Patient 1: A left-handed male in his sixties began stalking and attempting to molest children for the first time in his life. He followed children home from school and tried to touch them… On another occasion, he stood at the foot of a pool and stared at the children for a prolonged time.
When he exposed himself to his neighbor’s children, he was arrested. The patient did not deny his actions, could describe them in detail, and endorsed them as wrong and harmful. Despite this, he stated that he did not feel that he was causing harm at the time of his acts.
The patient’s personality had deteriorated over the prior four years, with decreased concern for others, disinhibition, and compulsive hoarding. He had caused disturbances at work, such as intruding into others’ conversations and walking into others’ offices… constantly pilfering… hiding money…. In addition, he ate indiscriminately, even going through waste containers and eating garbage. He stopped showering and wore the same clothes every day.

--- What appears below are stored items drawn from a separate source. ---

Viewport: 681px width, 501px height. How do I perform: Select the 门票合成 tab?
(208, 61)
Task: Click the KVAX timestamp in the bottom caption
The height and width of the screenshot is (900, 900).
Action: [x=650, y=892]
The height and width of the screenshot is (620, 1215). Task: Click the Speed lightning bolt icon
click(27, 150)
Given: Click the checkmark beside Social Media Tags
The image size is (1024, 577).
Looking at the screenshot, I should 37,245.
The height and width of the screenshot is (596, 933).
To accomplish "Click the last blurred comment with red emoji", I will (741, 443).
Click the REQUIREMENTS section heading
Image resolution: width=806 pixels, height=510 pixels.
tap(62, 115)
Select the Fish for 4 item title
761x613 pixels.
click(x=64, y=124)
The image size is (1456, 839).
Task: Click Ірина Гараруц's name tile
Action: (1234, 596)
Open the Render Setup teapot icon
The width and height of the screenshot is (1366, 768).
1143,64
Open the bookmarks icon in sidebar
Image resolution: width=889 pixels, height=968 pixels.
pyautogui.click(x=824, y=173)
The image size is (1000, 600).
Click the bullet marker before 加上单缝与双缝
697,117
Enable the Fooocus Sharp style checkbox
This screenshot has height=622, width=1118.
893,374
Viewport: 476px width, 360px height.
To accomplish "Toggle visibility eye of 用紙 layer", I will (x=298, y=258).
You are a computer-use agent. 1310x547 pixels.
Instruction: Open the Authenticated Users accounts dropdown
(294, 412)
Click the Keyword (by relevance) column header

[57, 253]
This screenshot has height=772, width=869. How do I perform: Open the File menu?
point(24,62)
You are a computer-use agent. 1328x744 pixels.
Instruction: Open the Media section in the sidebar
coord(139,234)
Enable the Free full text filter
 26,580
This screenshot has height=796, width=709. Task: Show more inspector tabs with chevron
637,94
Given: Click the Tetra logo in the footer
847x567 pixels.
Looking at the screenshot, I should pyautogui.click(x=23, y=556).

Neuropsychological testing and brain scans suggested early FTD, and his mother had reportedly suffered unspecified dementia;
FTD is often genetic. He was not prosecuted. This case has a lot in common with the man who became a pedophile after surgery for a brain tumour: not just the pedophilia, but other symptoms like compulsive hoarding, over-eating, etc.
Patient 4: A right-handed man in his early fifties had a hit-and-run accident and left the scene without concern. He had struck a van with passengers but kept driving. The police stopped him a short distance away from the scene, and he did not deny his action.
Leaving the scene of an accident was not characteristic of his premorbid personality, yet he had had several recent traffic violations…
He could recall and describe the accident, knew that it was wrong to leave the scene, but did not feel the need to stop at the time.Over the prior two years, the patient’s pervasive behavior had significantly changed. He had become disengaged and emotionally detached; for example, he did not react to the death of his mother…He was no longer embarrassed over passing gas or belching in public or appearing partially clothed in front of others. The patient had a tendency toward hyperorality, especially for peanuts, and had a decline in personal hygiene. Other aspects of the history included dysarthria and a recent tendency to choke on liquids.
This patient showed clear signs of motor neuron disease, which occurs in up to 15% of FTD cases. He died, as a result of the progression of the motor neuron disease, one year later, after developing other symptoms of FTD. His death meant he could not be tried for the hit-and-run.
Mendez notes that legally, these patients would probably not qualify for the “insanity defence”. Under the British M’Naghten Rules, also adopted by the USA, the defendant is only eligible if they were labouring under such a defect of reason, from disease of the mind, as not to know the nature and quality of the act he was doing; or, if he did know it, that he did not know he was doing what was wrong.
Finally,
why does FTD cause sociopathic behaviour? Mendez says that it is because it involves degeneration of the vmPFC, linking FTD patients to the classic case of Phineas Gage whose vmPFC was destroyed by a flying iron rod. But Gage, while he did show personality changes, actually managed to function fairly well in society.So temporal lobe degeneration probably also contributes to the FTD behavioural syndrome, especially since
many of the symptoms (like compulsive eating) are seen in monkeys with temporal lobe lesions.